- Given records -
------------------------------------------------

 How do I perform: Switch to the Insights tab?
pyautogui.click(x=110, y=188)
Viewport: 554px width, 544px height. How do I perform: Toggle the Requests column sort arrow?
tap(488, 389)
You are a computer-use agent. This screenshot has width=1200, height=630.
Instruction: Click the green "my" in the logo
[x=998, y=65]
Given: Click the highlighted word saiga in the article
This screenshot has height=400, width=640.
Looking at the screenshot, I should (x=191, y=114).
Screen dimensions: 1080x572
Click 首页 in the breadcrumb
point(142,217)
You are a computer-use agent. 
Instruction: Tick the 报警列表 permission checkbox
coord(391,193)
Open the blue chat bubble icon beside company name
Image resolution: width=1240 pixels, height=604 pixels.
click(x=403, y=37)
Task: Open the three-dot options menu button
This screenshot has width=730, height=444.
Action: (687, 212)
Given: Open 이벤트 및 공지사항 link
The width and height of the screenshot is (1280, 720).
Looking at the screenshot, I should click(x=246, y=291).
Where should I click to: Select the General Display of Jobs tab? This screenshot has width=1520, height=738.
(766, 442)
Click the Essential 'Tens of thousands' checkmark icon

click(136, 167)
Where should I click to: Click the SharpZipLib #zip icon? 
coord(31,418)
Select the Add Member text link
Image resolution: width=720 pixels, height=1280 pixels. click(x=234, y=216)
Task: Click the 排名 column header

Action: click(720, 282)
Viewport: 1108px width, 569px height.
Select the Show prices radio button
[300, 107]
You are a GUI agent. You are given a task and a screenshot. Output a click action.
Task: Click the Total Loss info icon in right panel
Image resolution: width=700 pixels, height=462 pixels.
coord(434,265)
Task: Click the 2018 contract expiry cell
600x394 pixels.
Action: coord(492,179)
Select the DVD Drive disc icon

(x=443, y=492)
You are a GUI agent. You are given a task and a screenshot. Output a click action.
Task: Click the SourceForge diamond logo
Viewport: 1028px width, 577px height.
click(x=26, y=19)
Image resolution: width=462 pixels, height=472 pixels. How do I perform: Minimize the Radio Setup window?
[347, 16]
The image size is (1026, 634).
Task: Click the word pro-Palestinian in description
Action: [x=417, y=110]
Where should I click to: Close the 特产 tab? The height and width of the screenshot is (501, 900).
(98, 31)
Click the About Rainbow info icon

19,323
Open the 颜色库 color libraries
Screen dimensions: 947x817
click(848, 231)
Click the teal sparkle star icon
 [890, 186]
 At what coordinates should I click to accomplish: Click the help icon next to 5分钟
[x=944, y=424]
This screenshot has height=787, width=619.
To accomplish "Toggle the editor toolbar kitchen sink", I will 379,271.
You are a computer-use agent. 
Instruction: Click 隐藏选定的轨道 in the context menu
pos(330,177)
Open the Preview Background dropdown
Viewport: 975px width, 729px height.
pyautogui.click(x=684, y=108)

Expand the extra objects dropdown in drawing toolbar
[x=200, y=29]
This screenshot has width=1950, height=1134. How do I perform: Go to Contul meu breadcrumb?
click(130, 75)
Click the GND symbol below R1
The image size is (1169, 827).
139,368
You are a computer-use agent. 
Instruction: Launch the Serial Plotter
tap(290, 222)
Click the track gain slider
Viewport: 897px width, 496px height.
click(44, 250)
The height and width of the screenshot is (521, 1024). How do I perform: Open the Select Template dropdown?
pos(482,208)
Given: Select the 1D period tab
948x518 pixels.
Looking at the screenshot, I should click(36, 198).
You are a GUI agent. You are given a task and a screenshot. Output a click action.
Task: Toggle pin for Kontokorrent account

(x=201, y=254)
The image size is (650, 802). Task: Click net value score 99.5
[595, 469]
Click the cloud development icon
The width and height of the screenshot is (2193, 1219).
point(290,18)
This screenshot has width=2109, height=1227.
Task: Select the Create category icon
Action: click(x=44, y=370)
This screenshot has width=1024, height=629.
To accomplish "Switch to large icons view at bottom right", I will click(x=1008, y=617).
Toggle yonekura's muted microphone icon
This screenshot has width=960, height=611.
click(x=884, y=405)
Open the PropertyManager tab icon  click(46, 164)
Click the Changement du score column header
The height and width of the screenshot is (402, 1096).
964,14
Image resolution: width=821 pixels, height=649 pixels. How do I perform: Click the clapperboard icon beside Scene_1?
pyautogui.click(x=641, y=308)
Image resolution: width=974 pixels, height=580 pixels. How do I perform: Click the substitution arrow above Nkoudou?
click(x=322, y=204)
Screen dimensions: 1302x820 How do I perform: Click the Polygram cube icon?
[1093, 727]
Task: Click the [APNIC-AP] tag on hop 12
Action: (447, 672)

------------------------------------------------

- The task -
Everything from the first line of the entries above through the line with "You are a computer-use agent. This" is to be reproduced exactly, and nothing else.

- Solution -
 How do I perform: Switch to the Insights tab?
pyautogui.click(x=110, y=188)
Viewport: 554px width, 544px height. How do I perform: Toggle the Requests column sort arrow?
tap(488, 389)
You are a computer-use agent. This screenshot has width=1200, height=630.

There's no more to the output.